_Brief_:
Filter the listing so that only lines with the word "Viewport" remain.

━━━━━ Available data

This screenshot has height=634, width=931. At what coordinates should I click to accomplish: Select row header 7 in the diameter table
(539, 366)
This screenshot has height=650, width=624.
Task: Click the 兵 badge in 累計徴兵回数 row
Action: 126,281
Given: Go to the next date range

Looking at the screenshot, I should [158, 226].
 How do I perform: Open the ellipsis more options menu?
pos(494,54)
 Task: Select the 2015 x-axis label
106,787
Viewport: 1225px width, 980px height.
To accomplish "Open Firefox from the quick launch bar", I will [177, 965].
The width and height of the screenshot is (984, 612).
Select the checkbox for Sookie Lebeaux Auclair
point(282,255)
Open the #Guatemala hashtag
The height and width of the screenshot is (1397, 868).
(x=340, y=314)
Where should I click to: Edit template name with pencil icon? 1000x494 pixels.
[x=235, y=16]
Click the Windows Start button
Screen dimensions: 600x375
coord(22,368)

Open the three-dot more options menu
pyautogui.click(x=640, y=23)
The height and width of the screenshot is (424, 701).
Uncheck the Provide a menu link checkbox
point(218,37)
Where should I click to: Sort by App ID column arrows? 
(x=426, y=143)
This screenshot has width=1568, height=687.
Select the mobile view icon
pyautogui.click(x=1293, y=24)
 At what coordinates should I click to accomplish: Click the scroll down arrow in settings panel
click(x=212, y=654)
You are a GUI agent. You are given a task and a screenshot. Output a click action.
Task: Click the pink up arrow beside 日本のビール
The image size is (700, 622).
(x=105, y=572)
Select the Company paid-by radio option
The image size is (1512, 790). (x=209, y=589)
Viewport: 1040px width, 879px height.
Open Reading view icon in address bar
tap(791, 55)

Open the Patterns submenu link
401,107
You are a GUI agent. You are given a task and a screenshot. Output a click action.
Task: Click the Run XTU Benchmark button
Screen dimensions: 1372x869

━━━━━━━━━━

_Solution for this task_:
Viewport: 1225px width, 980px height.
Viewport: 1040px width, 879px height.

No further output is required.